* **Page excerpt**:
▼

Management of genetics applied for breeding at JANVIER LABS
The genetics reliability of research models is one of the essential conditions for the success of the research programmes.
The policy guarantees a genetic stability for the JANVIER LABS models
In order to provide researchers with research models with a high quality genetic, JANVIER LABS has developed a genetic management policy by putting in place essential rules for the genetics management of its models. This policy is based on modern breeding management tools such as: cryopreservation and embryo revitalization.
The JANVIER LABS GENETIC POLICY® allows us to ensure the genetic homogeneity of our strains delivered to the end user by performing rigorous genetic management at three levels (nucleus in cryopreserved embryo form, expansion colony and production colony). It prevents our models from genetic drift.
The integration of modern techniques such as cryopreservation and revitalization of embryos allows us to freeze our nucleus. Thus we slow down the evolution of the model which increases by one generation every 25 to 50 years instead of 2 generations per year.

▲

* **The task**: Resume the text on genetic management at JANVIER LABS immediately after its last sentence, in the same tone. The records after this point are separate material with no connection to the text above.

* **Supplied data**:
▼

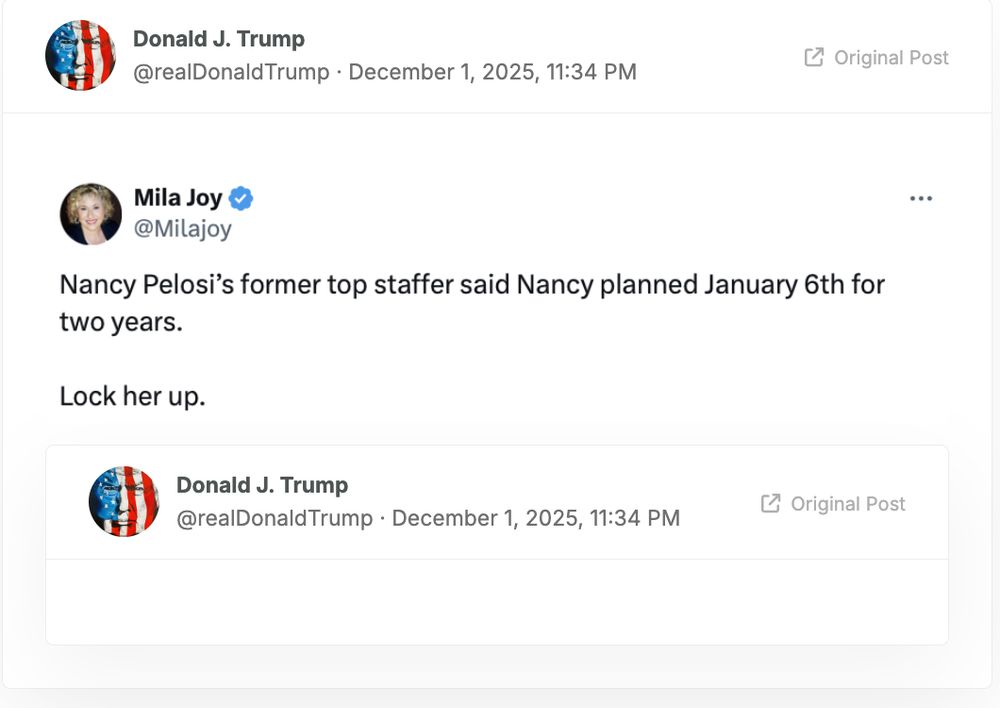
Task: Select the box-arrow share glyph beside Original Post
Action: (816, 57)
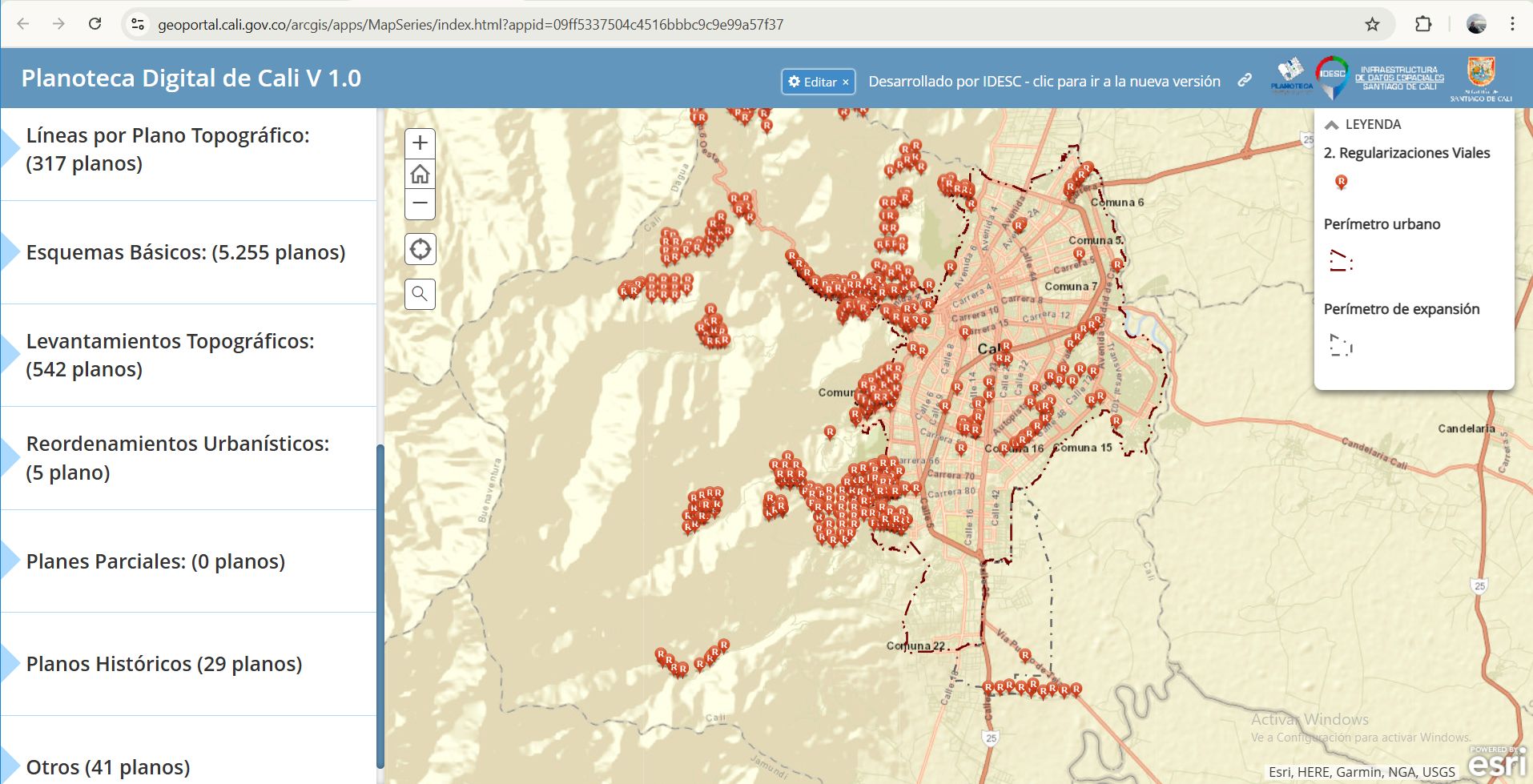The height and width of the screenshot is (784, 1533).
Task: Reload the browser page
Action: 95,24
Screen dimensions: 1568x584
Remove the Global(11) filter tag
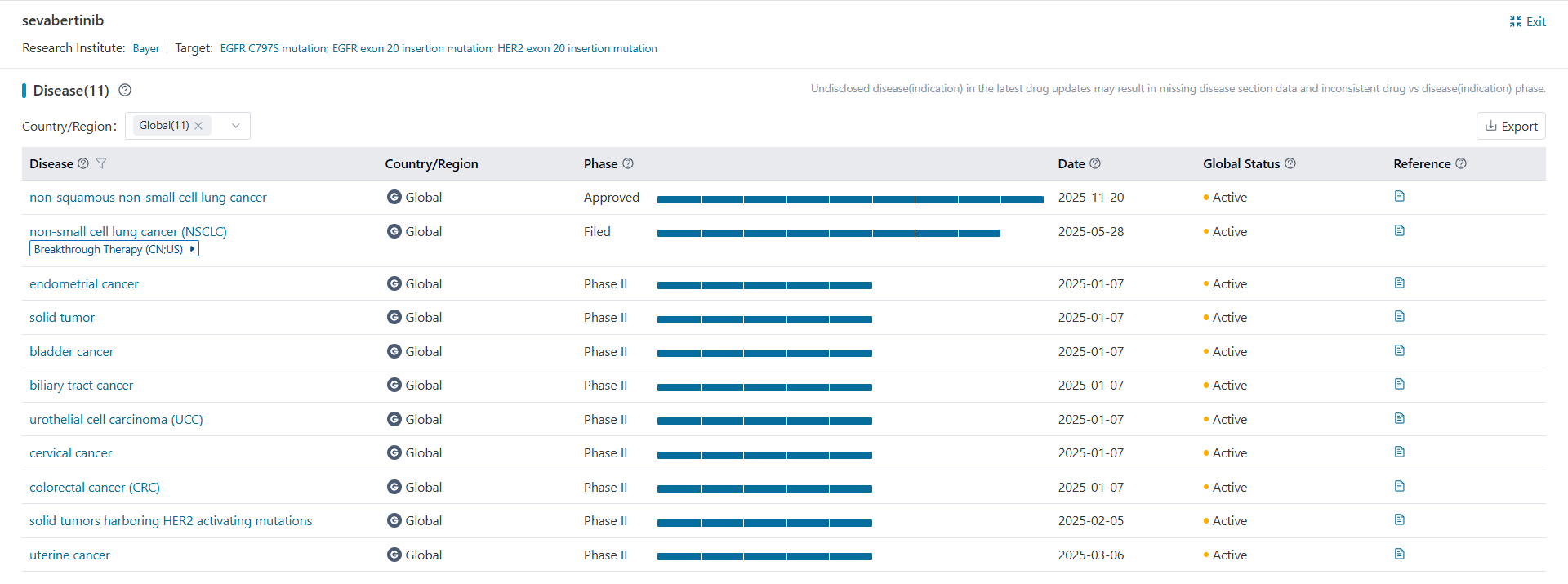coord(198,126)
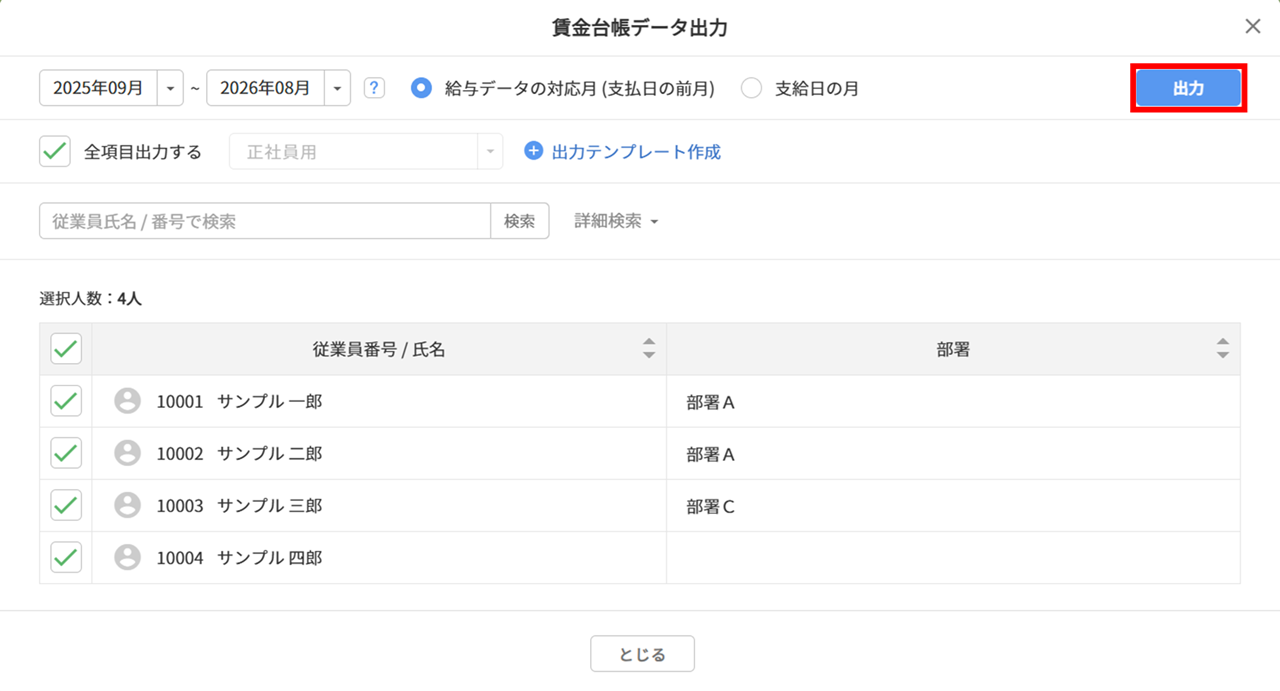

▲

* **Expected output**:
JANVIER LABS can thus guarantee the genetic stability of all its models over time.
There should be only one genetic nucleus for a model.
The control of genetics is a crucial point in the management and the breeding of research animal models.
It is unrealistic to claim to produce identical strains starting from different nuclei.
We have cryopreserved our models and this gives us several advantages:
- The cryopreserved nucleus replacing the nucleus with live animals avoids the constant increase of the generation number.
- The drastic reduction in the number of animals thanks to cryopreservation is in favour of the 3R rule.
- Embryos are strictly genetically identical and are all at the same stage of evolution.
- Standardized production allows the user to receive models at a maximum of 10 generations from the cryopreserved nucleus.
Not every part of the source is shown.